JUST UNDER 20 YEARS AGO
High in the great spires of Mera, the city was brighter and quieter. Especially when the sun had set above the waters, dousing the city in black. The spires themselves lit the night, tendrils of the glowing white stone that shone in peaceful solarity.
Few had the wealth to build this tall, to stretch up towards the palace above - but Lord Grom certainly did. Fine draperies hung on his walls, depictions of tridents and religious figures, of the Princess––each a luxury in the underwater world, a reminder of his position, his status, his power.
Half-naked and half-drunk, the Lord lay splayed atop his massive bed, the whole of it a dark red velvet, another display of froughtless wealth. A nasty heap of a creature, his barreling gut shook as he snored softly, disheveled hair unkept and messy. Long days called for indulgence, so he so often reminded himself.
Just outside his bedchambers stood seven figures. Six men, tridents on their backs, stood rigidly straight, a Captain who called himself Truno peering as the seventh figure approached.
She was short, draped elegantly in a fine red robe, the same red velvet of Grom's bed. Truno knew this robe well: it was a message for any whore who received it: come to Grom's tower, make him happy, then be paid well. If not, death––simple, brutal, and horrible. It was loose enough so as to hide the female's form, the Lord's "surprise," something he boasted of to anyone but his wife or children, and especially his Captain. Truno had seen it far too often these days.
Dark, amber eyes of firelight peered up to him from beneath its intricately embroidered hem, crackling like a fireplace in the night. Truno knew the emotions splayed on them all too well: fear, nervousness, a darkness that only these girls knew.
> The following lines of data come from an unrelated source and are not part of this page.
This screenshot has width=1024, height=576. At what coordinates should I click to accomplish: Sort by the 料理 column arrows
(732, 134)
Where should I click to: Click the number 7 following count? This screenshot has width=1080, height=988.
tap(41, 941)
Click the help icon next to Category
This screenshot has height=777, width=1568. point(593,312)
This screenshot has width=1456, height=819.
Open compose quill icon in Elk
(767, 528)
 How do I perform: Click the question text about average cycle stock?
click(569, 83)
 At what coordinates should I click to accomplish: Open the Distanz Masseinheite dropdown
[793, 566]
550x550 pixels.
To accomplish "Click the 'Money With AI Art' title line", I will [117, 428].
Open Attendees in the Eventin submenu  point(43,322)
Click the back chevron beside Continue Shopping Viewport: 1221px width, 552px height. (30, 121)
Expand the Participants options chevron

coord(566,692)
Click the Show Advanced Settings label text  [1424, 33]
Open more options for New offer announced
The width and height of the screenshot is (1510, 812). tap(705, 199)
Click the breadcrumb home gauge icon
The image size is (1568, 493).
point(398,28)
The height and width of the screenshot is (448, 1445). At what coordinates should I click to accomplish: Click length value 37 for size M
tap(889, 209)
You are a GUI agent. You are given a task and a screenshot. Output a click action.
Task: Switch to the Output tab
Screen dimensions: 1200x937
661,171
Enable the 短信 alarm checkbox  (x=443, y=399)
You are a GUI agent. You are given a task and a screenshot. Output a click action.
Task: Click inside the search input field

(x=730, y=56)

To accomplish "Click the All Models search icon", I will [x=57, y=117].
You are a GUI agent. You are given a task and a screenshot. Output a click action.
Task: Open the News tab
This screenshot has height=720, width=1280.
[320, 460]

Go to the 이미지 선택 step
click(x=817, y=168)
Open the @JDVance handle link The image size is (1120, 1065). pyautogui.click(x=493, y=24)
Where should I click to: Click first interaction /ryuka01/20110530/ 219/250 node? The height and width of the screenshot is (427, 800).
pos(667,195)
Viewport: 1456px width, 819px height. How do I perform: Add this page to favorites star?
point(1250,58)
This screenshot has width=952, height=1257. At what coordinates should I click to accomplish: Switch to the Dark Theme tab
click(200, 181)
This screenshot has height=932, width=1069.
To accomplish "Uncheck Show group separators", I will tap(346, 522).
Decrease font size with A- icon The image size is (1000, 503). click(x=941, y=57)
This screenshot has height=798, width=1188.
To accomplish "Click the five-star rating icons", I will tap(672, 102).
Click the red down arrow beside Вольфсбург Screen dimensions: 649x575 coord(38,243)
But in that first moment, he noticed something else, a sinking sensation he felt in his gut: she was calm, purposeful.
In an instant, that purpose and calm was lost in the clouds of nervousness and fear. The captain blinked once more, refocusing. It had been a long day, and in these times, everyone felt the suffering of war.
Eleanora's ban on magic in the city had left stressors everywhere, though the Captain understood. Fear is the outcome of war, and fear of damage to the capital city of the Stormlands, of the merfolk people––he understood why she had banned any non-essential magics. In respect of her power, all obeyed... those who didn't, terrible rumors surfaced about their absences.
Truno and his men were mercenaries, over a dozen men hired by Lord Grom for protection during the war. Not being a member of Eleanora's armies meant no magic, and no magic meant he could not use his powers. Being a Truthspeaker was trying, but valuable in this line of work––he could not tell lies, nor could anyone who he asked a question.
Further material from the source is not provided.